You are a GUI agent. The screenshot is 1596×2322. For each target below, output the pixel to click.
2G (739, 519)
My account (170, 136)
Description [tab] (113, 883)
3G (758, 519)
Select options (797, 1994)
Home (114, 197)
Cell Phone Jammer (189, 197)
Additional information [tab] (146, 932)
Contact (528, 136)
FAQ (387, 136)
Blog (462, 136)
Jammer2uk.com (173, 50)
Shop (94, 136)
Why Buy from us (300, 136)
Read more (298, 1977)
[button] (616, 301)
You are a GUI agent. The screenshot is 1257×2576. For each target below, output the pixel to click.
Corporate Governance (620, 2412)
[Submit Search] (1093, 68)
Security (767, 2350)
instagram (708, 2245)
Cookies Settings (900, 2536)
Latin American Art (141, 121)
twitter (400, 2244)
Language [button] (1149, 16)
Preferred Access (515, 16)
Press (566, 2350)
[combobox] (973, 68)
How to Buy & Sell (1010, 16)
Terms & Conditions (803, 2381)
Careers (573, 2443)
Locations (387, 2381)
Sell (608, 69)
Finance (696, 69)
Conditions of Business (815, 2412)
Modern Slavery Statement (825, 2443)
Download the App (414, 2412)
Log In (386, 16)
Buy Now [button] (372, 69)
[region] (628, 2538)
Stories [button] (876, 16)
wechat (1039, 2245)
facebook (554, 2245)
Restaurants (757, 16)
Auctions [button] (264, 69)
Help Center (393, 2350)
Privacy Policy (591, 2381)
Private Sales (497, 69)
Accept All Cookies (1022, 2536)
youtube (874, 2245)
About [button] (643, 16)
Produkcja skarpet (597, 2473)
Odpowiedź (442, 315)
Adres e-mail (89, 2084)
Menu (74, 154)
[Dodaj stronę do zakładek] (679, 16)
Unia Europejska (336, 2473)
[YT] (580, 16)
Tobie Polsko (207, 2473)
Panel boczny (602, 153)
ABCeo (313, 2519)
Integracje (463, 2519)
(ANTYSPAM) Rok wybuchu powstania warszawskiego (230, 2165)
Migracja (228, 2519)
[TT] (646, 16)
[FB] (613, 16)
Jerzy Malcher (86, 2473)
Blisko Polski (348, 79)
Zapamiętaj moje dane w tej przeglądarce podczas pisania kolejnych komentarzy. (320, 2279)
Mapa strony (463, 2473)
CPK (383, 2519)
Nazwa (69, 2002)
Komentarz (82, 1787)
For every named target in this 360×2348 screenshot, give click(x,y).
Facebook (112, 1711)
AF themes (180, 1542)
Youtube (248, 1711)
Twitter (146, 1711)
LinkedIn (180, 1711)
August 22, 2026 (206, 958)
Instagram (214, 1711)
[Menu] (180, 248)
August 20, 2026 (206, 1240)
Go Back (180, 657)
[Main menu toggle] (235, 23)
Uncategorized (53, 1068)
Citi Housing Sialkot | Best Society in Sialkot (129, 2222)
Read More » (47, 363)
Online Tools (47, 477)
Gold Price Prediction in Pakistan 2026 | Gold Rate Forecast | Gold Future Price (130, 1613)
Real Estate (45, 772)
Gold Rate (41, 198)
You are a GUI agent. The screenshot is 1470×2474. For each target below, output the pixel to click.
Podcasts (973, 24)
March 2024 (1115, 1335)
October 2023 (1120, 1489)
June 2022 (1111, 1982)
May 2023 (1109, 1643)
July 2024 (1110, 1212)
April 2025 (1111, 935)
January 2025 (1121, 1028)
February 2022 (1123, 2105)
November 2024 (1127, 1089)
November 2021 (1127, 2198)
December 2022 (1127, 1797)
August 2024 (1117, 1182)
***
**What is being asked**
Print each line, starting with the one that contains "October 2023 (1120, 1489)" and ending with the last line of the data, exactly as it stands and with no other lines.

**Answer to this exercise**
October 2023 (1120, 1489)
June 2022 (1111, 1982)
May 2023 (1109, 1643)
July 2024 (1110, 1212)
April 2025 (1111, 935)
January 2025 (1121, 1028)
February 2022 (1123, 2105)
November 2024 (1127, 1089)
November 2021 (1127, 2198)
December 2022 (1127, 1797)
August 2024 (1117, 1182)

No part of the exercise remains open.